Désireux de faire perdurer ce savoir, mais aussi de sensibiliser les enfants à l’écologie, les frères Mayer ont relancé il y a cinq ans une plantation située sur les hauteurs de l’île. On y trouve le plus ancien arbre à litchi de Madagascar (1820), dont le tronc atteint 6,70 m de circonférence. Mais aussi un verger de 2000 arbres et 25 variétés, aux fruits (mangues, caramboles, avocats) utilisés en cuisine. Patrice aime faire visiter la plantation aux gens de passage. Il désigne les graines rouges du paternoster (Abrus precatorius), terrible poison qui servait de «sérum de vérité» à la reine Ravalanona Ire, restée dans l’histoire pour sa cruauté. Seuls de rares Occidentaux ont échappé à sa vindicte… dont l’ancêtre des Mayer.

Mer généreuse

Sainte-Marie est d’une nature généreuse. Elle donne les délicieux condiments et légumes du jardin bio qui jouxte le Princesse Bora Lodge. Mais aussi des pêches fructueuses: langouste, espadon, thon, carangue, perroquet, capitaine, mérou, poulpe… Et même la matière première de l’artisanat. Les sculpteurs travaillent le hintsy, un bois de la famille du palissandre. Taillé à la hache, affiné au coupe-coupe, au ciseau à bois, puis au couteau, le bois est ciré et brossé avec de la fibre de noix de coco. Le motif le plus courant? Les baleines, bien sûr.

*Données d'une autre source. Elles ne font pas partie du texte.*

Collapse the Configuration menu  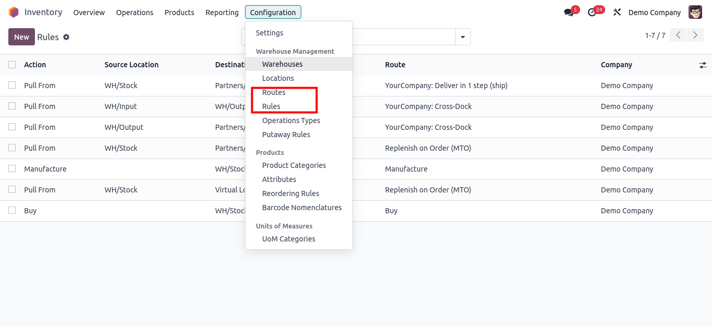[273, 13]
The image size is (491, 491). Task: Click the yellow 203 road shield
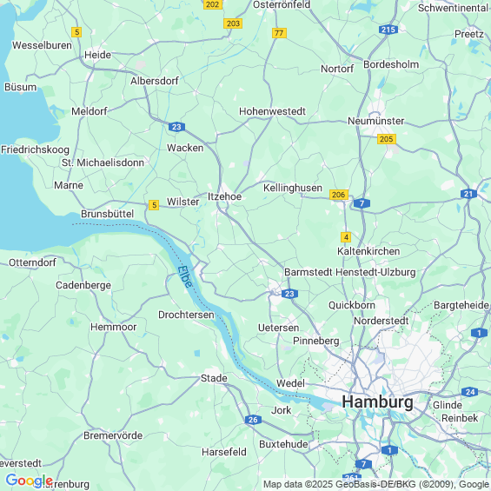233,23
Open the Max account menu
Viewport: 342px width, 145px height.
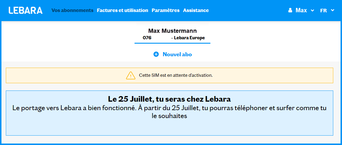click(x=301, y=10)
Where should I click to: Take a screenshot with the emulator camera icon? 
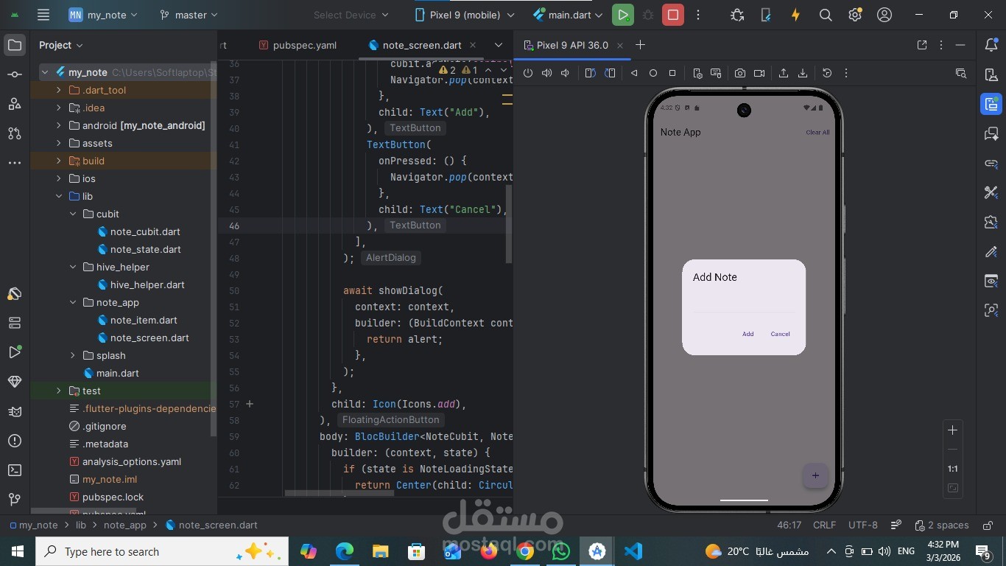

L’île aux Nattes est le trésor caché de Sainte-Marie. Une minuscule île sœur (2,5 km sur 1,5 km), séparée par une passe de 400 mètres. Un lagon en collier de turquoise, des forêts d’émeraudes, des tresses de sentiers épicés menant à un village propret… Heureux tropiques. Les gargotes invitent à s’arrêter pour voir passer les enfants en blouse, de retour de l’école. Une brise légère agite le feuillage. Le temps est suspendu dans la douceur de vivre.

Y aller

Il n’y a pas de vol direct de Genève à Antananarivo, capitale de Madagascar. Air France propose quatre vols hebdomadaires depuis Paris (durée 11h), à partir de 1080 francs. www.airfrance.fr 
Puis Antananarivo-Sainte-Marie (1h) sur Air Madagascar, à partir
de 490 francs. www.airmadagascar.com

Y loger

Princesse Bora Lodge & Spa.
Vingt villas de charme en matériaux bruts, piscine à débordement,
spa aromatique, bar éphémère sur un ponton face au coucher de soleil, location de pirogues, de vélos ou de quads… L’endroit est idyllique.